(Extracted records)
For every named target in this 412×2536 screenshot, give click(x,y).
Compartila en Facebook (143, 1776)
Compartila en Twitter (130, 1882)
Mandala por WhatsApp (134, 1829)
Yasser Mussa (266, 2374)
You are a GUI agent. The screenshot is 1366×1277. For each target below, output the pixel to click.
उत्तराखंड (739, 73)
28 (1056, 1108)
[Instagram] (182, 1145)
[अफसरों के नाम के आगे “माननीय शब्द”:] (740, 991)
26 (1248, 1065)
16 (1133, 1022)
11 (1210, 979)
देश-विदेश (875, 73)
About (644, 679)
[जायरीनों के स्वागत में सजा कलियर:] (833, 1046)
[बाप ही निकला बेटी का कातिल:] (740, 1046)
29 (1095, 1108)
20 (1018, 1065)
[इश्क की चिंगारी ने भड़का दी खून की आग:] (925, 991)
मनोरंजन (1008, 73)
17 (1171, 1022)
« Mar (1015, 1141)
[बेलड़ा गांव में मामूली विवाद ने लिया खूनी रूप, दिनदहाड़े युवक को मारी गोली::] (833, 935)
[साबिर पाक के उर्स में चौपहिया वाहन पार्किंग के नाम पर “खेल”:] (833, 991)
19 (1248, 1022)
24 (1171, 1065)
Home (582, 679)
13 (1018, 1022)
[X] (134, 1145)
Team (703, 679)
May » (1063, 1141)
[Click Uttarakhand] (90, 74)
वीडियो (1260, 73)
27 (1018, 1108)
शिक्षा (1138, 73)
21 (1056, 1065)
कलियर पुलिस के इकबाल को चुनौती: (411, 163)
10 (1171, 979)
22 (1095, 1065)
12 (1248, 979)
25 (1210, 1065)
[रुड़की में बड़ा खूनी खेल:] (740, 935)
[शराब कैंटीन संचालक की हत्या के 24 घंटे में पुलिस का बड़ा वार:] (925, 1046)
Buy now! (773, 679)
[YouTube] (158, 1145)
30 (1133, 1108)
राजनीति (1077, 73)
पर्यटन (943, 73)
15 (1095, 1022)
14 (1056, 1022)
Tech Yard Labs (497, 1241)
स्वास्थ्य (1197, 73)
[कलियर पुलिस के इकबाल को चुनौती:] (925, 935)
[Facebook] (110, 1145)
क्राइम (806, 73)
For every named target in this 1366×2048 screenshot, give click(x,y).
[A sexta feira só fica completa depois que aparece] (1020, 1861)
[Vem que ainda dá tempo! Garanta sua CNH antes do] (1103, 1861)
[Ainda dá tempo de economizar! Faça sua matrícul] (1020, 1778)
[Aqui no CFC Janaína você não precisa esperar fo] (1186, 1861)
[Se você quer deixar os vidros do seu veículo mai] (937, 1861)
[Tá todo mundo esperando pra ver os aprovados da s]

■ **What is required**:
Go through the records above and write each one out again exactly.

■ **Exercise result**:
For every named target in this 412×2536 screenshot, give click(x,y).
Compartila en Facebook (143, 1776)
Compartila en Twitter (130, 1882)
Mandala por WhatsApp (134, 1829)
Yasser Mussa (266, 2374)
You are a GUI agent. The screenshot is 1366×1277. For each target below, output the pixel to click.
उत्तराखंड (739, 73)
28 (1056, 1108)
[Instagram] (182, 1145)
[अफसरों के नाम के आगे “माननीय शब्द”:] (740, 991)
26 (1248, 1065)
16 (1133, 1022)
11 (1210, 979)
देश-विदेश (875, 73)
About (644, 679)
[जायरीनों के स्वागत में सजा कलियर:] (833, 1046)
[बाप ही निकला बेटी का कातिल:] (740, 1046)
29 (1095, 1108)
20 (1018, 1065)
[इश्क की चिंगारी ने भड़का दी खून की आग:] (925, 991)
मनोरंजन (1008, 73)
17 (1171, 1022)
« Mar (1015, 1141)
[बेलड़ा गांव में मामूली विवाद ने लिया खूनी रूप, दिनदहाड़े युवक को मारी गोली::] (833, 935)
[साबिर पाक के उर्स में चौपहिया वाहन पार्किंग के नाम पर “खेल”:] (833, 991)
19 (1248, 1022)
24 (1171, 1065)
Home (582, 679)
13 (1018, 1022)
[X] (134, 1145)
Team (703, 679)
May » (1063, 1141)
[Click Uttarakhand] (90, 74)
वीडियो (1260, 73)
27 (1018, 1108)
शिक्षा (1138, 73)
21 (1056, 1065)
कलियर पुलिस के इकबाल को चुनौती: (411, 163)
10 (1171, 979)
22 (1095, 1065)
12 (1248, 979)
25 (1210, 1065)
[रुड़की में बड़ा खूनी खेल:] (740, 935)
[शराब कैंटीन संचालक की हत्या के 24 घंटे में पुलिस का बड़ा वार:] (925, 1046)
Buy now! (773, 679)
[YouTube] (158, 1145)
30 (1133, 1108)
राजनीति (1077, 73)
पर्यटन (943, 73)
15 (1095, 1022)
14 (1056, 1022)
Tech Yard Labs (497, 1241)
स्वास्थ्य (1197, 73)
[कलियर पुलिस के इकबाल को चुनौती:] (925, 935)
[Facebook] (110, 1145)
क्राइम (806, 73)
For every named target in this 1366×2048 screenshot, give click(x,y).
[A sexta feira só fica completa depois que aparece] (1020, 1861)
[Vem que ainda dá tempo! Garanta sua CNH antes do] (1103, 1861)
[Ainda dá tempo de economizar! Faça sua matrícul] (1020, 1778)
[Aqui no CFC Janaína você não precisa esperar fo] (1186, 1861)
[Se você quer deixar os vidros do seu veículo mai] (937, 1861)
[Tá todo mundo esperando pra ver os aprovados da s]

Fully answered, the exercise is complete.